(Bloomberg) — Newron Pharmaceuticals SpA, which last week won European approval for the first innovative drug for Parkinson’s disease in a decade, expects partner Zambon SpA to seal a deal soon to help sell the medicine in the United States.
Zambon, which has global rights outside of Asia to safinamide, is in advanced talks for a sub-licensing deal in the U.S. that will probably be agreed upon by the end of next quarter, Newron Chief Executive Officer Stefan Weber said in an interview in London on Thursday. A sub-licensing partner would help Newron market the drug in the United States and possibly expand its sales potential in treating another condition related to Parkinson’s, he said.

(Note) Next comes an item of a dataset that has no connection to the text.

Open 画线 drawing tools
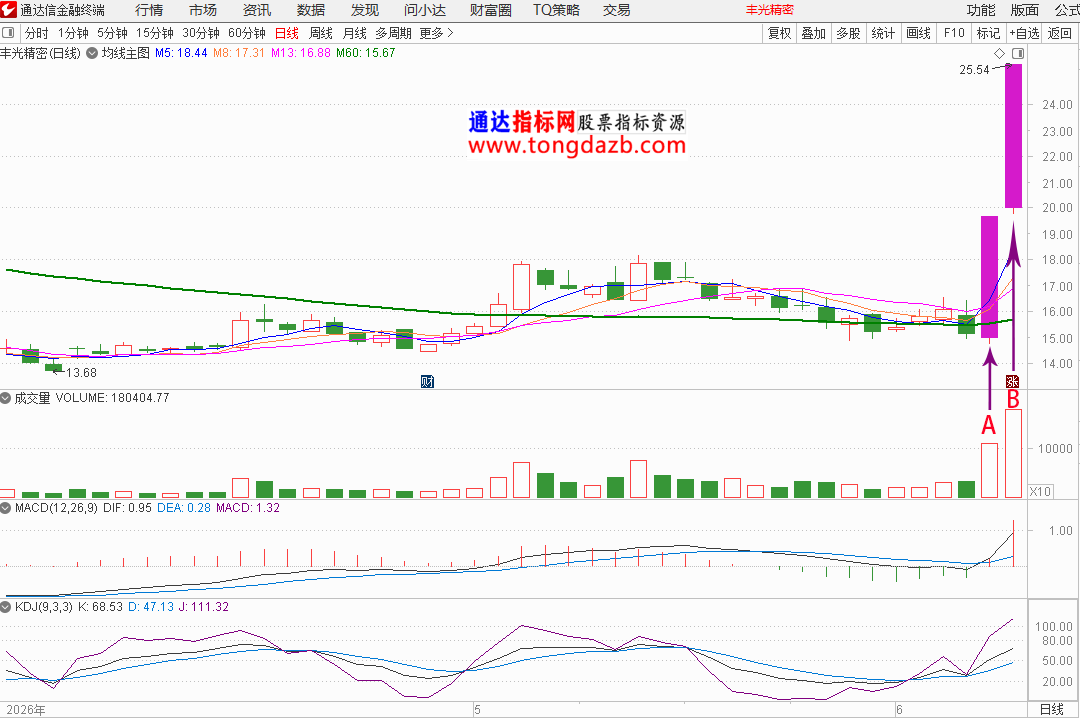 918,32
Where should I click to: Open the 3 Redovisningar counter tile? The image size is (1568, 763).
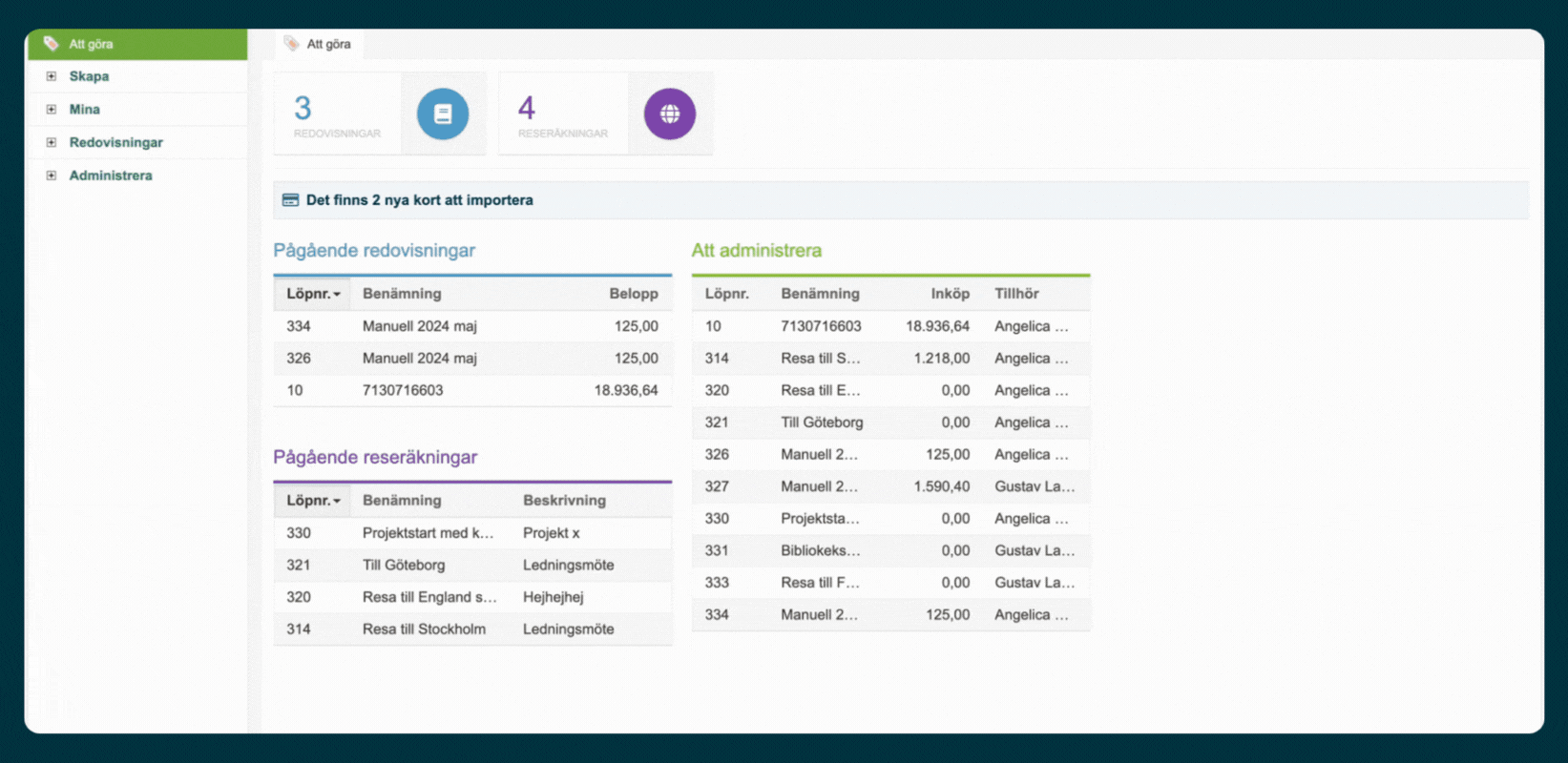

Safinamide affects the way the body releases and processes substances such as monoamine oxidase B, dopamine and glutamate. One recent study showed that the drug protected against brain cell loss and behavioral impairment in rodent models of Parkinson’s disease. Some researchers have suggested that the drug might also be a treatment for epilepsy, and one 2007 journal article indicated that researchers might study whether the drug could be helpful to people’s Alzheimer’s disease.
The U.S. Food and Drug Administration (FDA) accepted Newron’s submission for safinamide and will probably complete its review by Dec. 29, the Bresso, Italy-based company said this week. A U.S. licensing deal could include an agreement to conduct late-stage trials on safinamide’s effect on dyskinesia, the involuntary muscle movements common in Parkinson’s patients, said Samir Devani, an analyst at Rx Securities in London who recommends buying the company’s shares.
“That’s the real joker card,” Devani said by phone. While safinamide peak sales may reach $450 million in six years, adding dyskinesia to the approved label could yield an additional $1 billion, he said.
Newron’s shares climbed 0.8 percent to 30.81 Swiss francs at 12:45 p.m. in Zurich after falling as much as 5.4 percent earlier in the day. The stock has advanced 73 percent in a year, giving the company a market value of 406 million francs ($416 million).
The drug’s effect on reducing the involuntary movements was observed in a sub-population of patients in trials, Weber said.